---------- DOCUMENT TEXT ----------

The melt has rapidly changed the politics and economics of the Arctic region, with shipping companies increasingly eager to save time by sailing through the once-forbidding waters.
Data released Monday by the Washington-based Center for Global Development found that nations including China, India, and the United States were reducing the intensity of their carbon emissions but that the effort was overwhelmed by the surge in power consumption in developing nations.
And here’s another morsel: Sea ice will lead to the rapid release of the greenhouse gas methane into the atmosphere, de-stabilizing the climate. The Arctic summer sea ice is in a rapid, extremely dangerous meltdown process, leading to an accelerated rate of Arctic carbon feedback emissions of methane from warming wetland peat bogs and thawing permafrost."
So with sea ice shrinking, is an Arctic methane bomb the next big story?
Here is more proof of global melting: The Earth is getting thicker around the middle due to ice loss from the Greenland and Antarctic ice sheets, says a new study by researchers from the Cooperative Institute for Research in Environmental Sciences (CIRES) at the University of Colorado at Boulder.
“If you imagine the Earth is like a soccer ball and you push down on the North Pole it would bulge out at its ‘equator’,” said CIRES Fellow Steve Nerem, coauthor of the study with CIRES Fellow John Wahr. “That’s what it looks like —a bit like a slightly squished ball.” We refer to the size of that bulge as the Earth’s ‘oblateness.’”
As the Earth’s shape changes so does its gravity field, a variable that can be measured from satellites, Nerem said. Data from the Gravity Recovery and Climate Experiment (GRACE)—twin satellites launched in 2002 that make detailed measurements of Earth's gravity field to monitor changes in ice mass, the amount of water in the ocean and losses in continental water —enabled Nerem and Wahr to test a theory that the ice loss was changing the oblateness.
Using the GRACE values for ice loss in Greenland and Antarctica, the scientists predicted how that ice loss has changed the Earth’s oblateness since 2002, and their calculations agreed with the changes recorded by laser ranging measurements from a variety of different satellites. “We found that Greenland and Antarctica cause most of this change,” Nerem said. Their results are currently in press in the journal Geophysical Research Letters.

----------

◆ WHAT YOU ARE ASKED TO DO:
Resume the text on Arctic ice loss and Earth's changing shape, starting after its final sentence.

---------- STORED DATA ----------

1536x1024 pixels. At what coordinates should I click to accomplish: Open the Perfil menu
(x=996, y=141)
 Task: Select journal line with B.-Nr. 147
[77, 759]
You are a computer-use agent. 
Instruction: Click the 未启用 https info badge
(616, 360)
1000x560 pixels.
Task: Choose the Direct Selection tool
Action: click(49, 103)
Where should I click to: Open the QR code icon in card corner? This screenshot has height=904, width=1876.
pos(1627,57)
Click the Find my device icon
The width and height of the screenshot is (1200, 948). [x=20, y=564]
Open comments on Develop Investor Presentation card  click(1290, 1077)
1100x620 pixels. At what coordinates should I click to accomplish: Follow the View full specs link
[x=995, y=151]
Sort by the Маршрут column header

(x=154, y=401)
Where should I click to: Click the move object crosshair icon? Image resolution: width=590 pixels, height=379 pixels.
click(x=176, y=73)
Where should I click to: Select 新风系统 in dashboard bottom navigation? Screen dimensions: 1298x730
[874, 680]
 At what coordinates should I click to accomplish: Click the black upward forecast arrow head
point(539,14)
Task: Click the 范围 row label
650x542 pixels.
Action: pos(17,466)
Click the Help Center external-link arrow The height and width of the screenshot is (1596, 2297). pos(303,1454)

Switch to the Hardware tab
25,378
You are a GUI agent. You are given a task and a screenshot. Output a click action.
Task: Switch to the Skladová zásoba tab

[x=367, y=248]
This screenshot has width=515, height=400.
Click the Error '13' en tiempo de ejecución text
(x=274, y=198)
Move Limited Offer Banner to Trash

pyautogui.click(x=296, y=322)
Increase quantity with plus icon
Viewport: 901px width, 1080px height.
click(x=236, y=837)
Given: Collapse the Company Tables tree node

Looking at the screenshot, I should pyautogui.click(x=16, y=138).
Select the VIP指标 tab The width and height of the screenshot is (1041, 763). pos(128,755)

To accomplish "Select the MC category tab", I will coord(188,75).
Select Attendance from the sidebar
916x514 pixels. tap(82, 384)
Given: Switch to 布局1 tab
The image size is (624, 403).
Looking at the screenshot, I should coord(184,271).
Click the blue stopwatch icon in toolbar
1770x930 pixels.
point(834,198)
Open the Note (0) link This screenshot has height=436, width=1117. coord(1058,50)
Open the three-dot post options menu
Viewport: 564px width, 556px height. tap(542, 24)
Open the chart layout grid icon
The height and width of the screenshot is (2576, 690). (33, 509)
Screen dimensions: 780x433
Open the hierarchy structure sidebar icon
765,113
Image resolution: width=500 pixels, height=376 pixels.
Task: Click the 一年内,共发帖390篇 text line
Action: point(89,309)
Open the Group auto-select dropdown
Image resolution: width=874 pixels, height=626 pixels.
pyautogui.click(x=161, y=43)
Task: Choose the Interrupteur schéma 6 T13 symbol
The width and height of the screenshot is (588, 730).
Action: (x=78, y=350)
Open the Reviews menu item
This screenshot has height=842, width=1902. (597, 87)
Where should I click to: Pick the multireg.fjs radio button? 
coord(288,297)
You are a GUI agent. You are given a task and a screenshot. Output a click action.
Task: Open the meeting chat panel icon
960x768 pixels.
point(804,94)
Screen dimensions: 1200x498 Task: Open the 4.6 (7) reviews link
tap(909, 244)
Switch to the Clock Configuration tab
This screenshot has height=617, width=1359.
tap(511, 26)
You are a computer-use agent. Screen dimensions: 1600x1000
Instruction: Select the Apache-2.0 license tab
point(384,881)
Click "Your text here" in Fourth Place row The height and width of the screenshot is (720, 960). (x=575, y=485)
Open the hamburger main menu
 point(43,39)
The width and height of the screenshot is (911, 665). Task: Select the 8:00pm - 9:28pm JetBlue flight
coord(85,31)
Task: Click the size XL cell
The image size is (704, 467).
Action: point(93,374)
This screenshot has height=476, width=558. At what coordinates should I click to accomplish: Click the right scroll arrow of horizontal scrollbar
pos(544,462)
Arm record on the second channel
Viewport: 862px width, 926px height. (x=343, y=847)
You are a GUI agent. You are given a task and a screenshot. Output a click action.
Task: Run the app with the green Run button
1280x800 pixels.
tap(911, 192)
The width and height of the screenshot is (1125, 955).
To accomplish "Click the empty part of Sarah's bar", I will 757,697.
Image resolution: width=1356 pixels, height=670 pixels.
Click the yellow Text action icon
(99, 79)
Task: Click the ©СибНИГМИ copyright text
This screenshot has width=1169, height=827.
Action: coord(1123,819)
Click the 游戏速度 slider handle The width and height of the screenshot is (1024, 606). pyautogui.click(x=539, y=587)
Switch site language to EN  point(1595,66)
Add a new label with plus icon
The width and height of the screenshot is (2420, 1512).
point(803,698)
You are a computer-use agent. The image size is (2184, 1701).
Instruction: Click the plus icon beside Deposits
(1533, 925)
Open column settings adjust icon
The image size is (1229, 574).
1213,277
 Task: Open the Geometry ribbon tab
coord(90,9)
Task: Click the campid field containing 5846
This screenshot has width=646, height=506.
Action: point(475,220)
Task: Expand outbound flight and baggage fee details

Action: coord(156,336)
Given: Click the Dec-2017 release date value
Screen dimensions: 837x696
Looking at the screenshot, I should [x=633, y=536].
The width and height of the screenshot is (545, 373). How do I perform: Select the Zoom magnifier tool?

----------

◆ FINAL ANSWER:
From the time scientists first began measuring the Earth’s shape, they’ve noted it’s not a perfect sphere, Nerem said. The spinning of the planet means, just like any non-rigid spinning object, material tends to move out to the equator. “There is more mass along the equator than there is at the poles.”
Most of the time the scientists have been taking measurements of its shape the Earth has been changing from this eliptical, or oblate shape, to a rounder one as it readjusts to the end of the ice age 20,000 years ago, Nerem said. Since the downward pressure of land-based ice has reduced as the ice melted, the land underneath has “rebounded” causing the Earth to become more spherical, he said.
In the mid-1990s that trend changed, however, as the planet appeared to start flattening out again, Nerem said. Puzzled by this observation, the scientific community came up with theories as to why this might be the case. “But a lot of it was speculation, albeit informed speculation,” he said.
That was until the launching of the GRACE satellite mission. Using the high-resolution GRACE dataset Nerem and Wahr were able to conduct their experiment confirming the relationship between ice mass loss and the shape of the Earth. But this Nerem says is only a starting point.
“People have started to suggest that the melting in Greenland and Antarctica have started to affect the Earth’s rotation,” Nerem said. “That is another thing to think about.”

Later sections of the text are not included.